Prior to the 2010 restoration of the Taragaon Museum, Pipal trees had established and maintained residency of the walls and roofs of the buildings, rupturing bricks and dislodging walls creating chasms of unmediated, unexpected, and fecund outgrowth. “Unchecked growth of Pipal trees caused some of the most serious damage,” to the Taragaon structures, and “eradicating the Pipal trees that had established themselves in the structure for many years was a difficult endeavor,” reads the Taragaon Museum restoration and preservation webpage.

Simultaneously, the sacred Pipal tree has migrated to the West, where it splits native flora and threatens watersheds in the U.S. states of California, Florida, and Hawaii. As with all fig trees, Ficus religiosa is kin to a specific pollinator wasp, Blastophaga quadraticeps, who breed and mature within the figs, making love between and with the Pipal as they move from fig tree to fig tree. Without this pollinator, the Pipal tree’s outgrowth in these foreign lands was controlled.

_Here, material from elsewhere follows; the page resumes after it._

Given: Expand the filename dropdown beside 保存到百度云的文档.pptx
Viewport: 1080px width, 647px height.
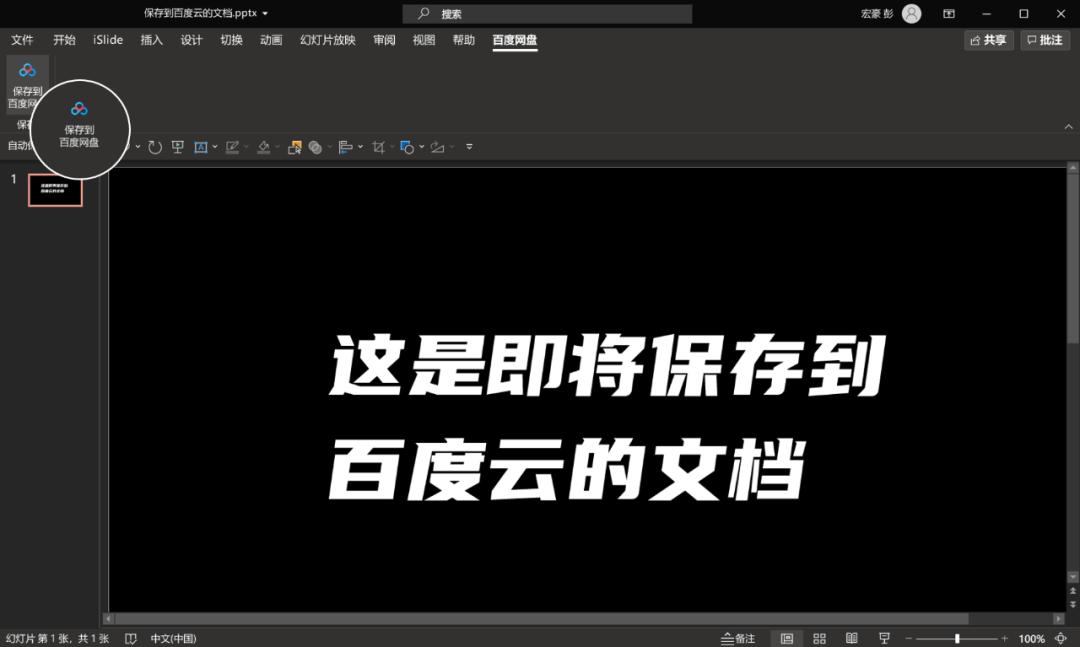Looking at the screenshot, I should (x=267, y=13).
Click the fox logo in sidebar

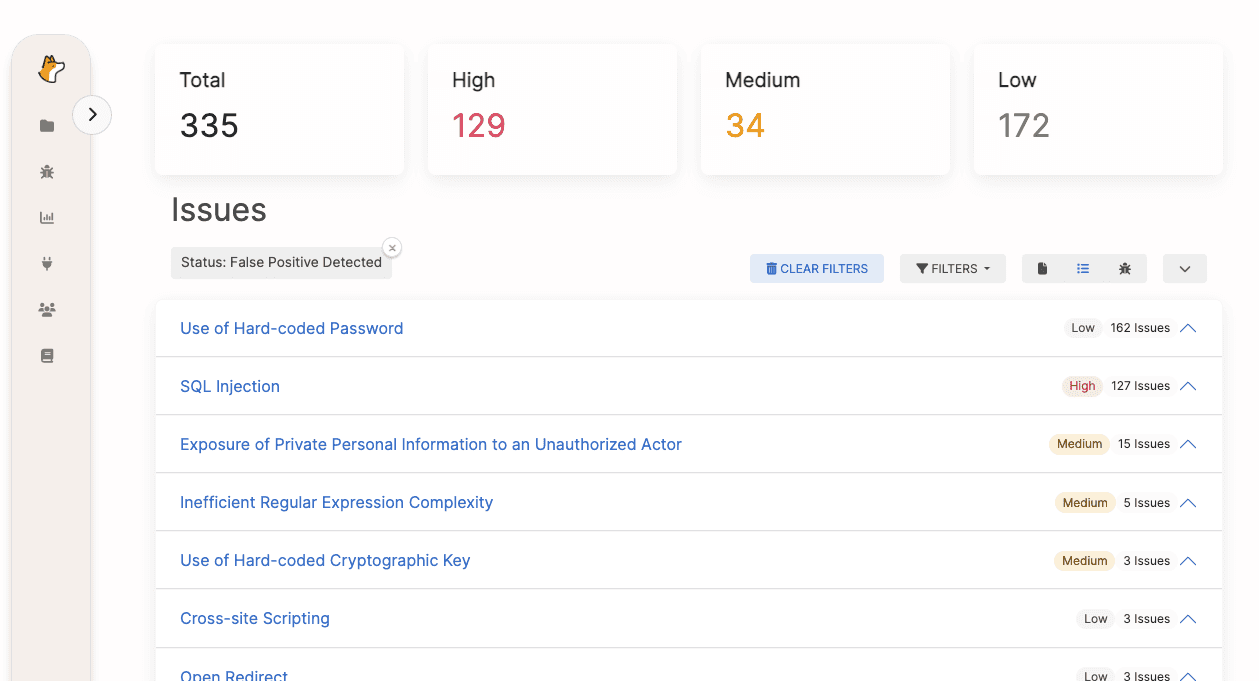click(x=51, y=69)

However, the wasp has arrived and the Pipal tree takes on new territory daily. Ficus religiosa, of the mulberry family, drops it juicy small wasp-sexed fruits, staining sidewalks, just as the red mulberry trees, Morus rubra, in the backyard of my childhood home, dyed my fingers and lips deep and delicious purple, smudging our faces as my brothers and I ate handful after handful until we were sick.

What does the desire of a Pipal tree splitting notions of containment for invasions and revasions feel like? Trace the wanting through your fingers, stick them in crevices, bring it to your lips, and pull out life.